The main aim of the study was to answer the question of which countries charities should help financially in the first place. From an initial analysis of the data, I checked whether the values of the indices corresponded to reality. Through helpful visualisations I came to the conclusion that the countries in need would mostly come from Africa. In order to identify which countries these might be, I used the algorithms: kmeans, pam, hierarchical clustering and model based clustering method. For the first 3 models I obtained satisfactory result and well distinguished clusters, however its cannot be said the same for the last method.
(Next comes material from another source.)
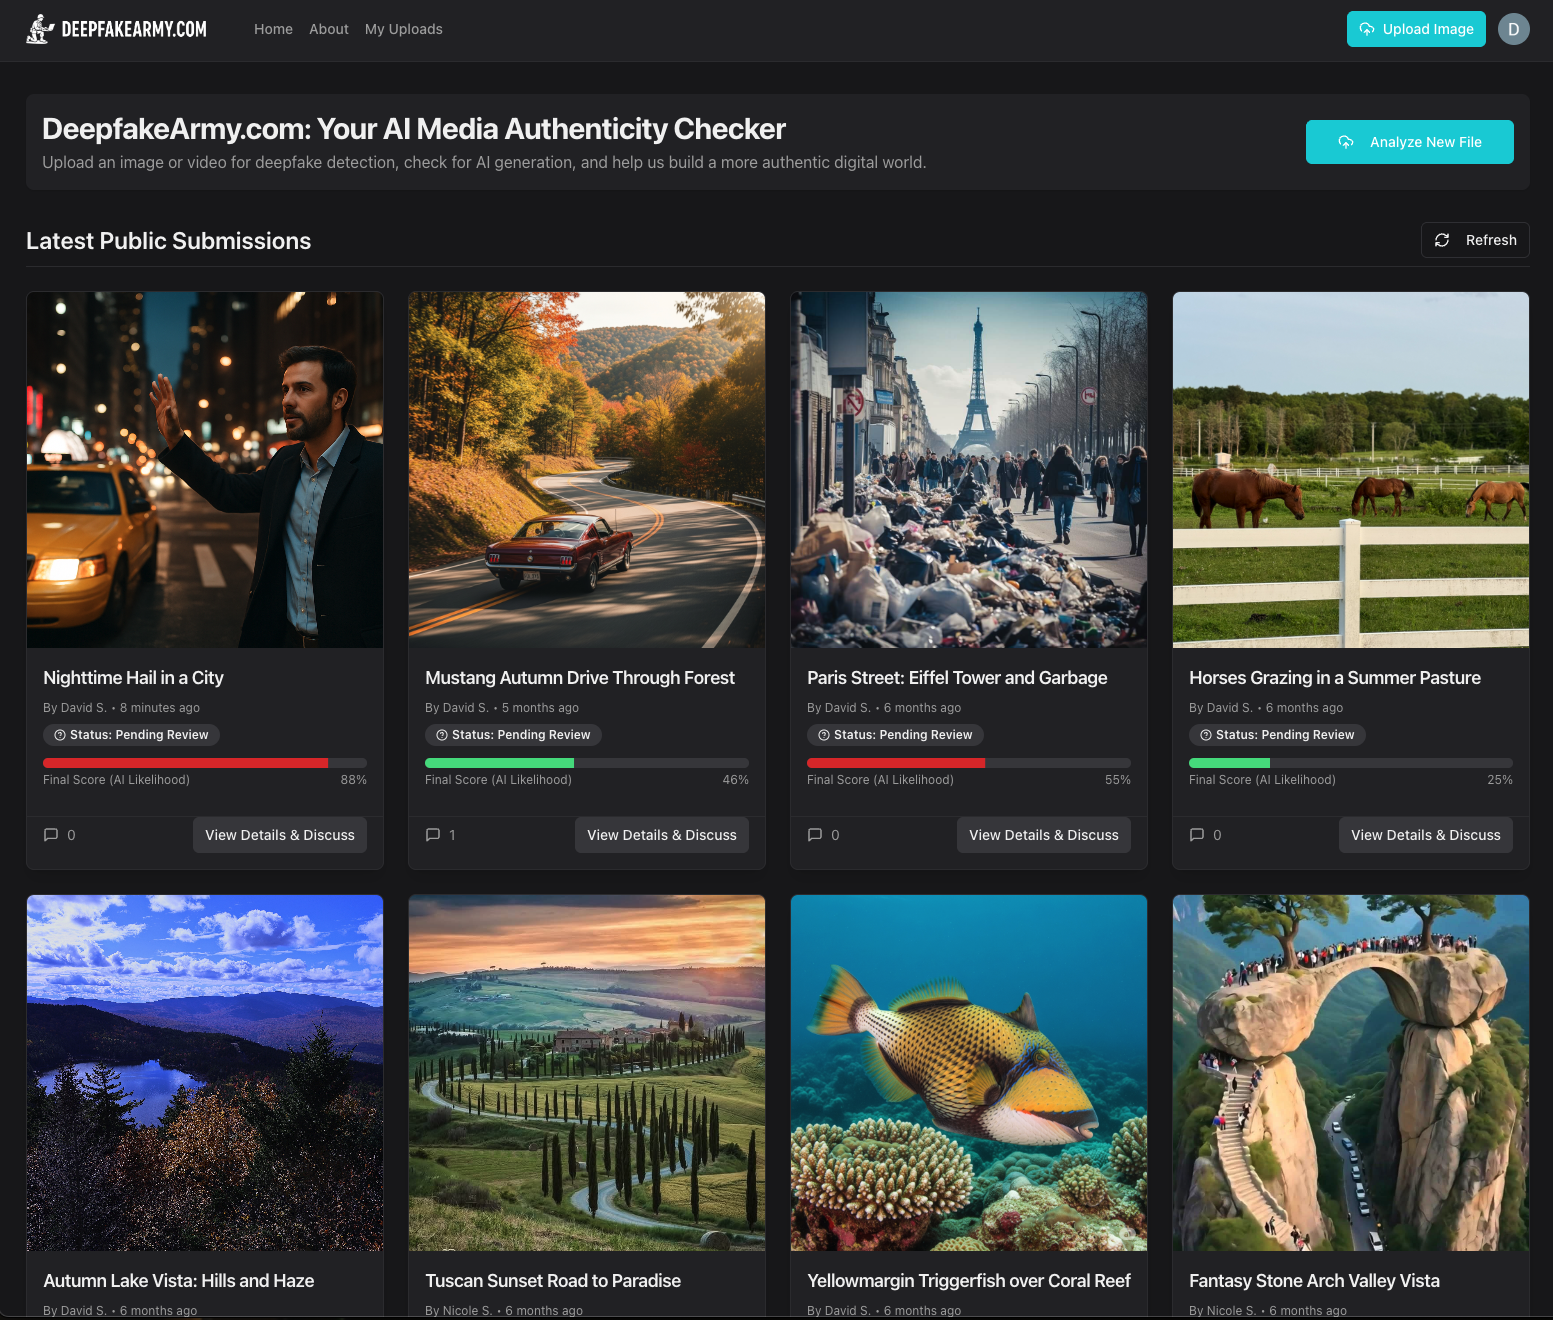The width and height of the screenshot is (1553, 1320).
Task: Open the About page
Action: click(328, 29)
Nevertheless, this did not affect the final results and in the end, 2 types of models (pam with 1st and 3rd cluster group and hierachical clustering with 1st cluster group) were taken into account. Of the 27 potentially needy countries identified, most of them are from Africa, which is in line with my initial assumptions. Therefore, I believe that I have succeeded in fulfilling the purpose of the paper and it has a meaningful translation to the global reality.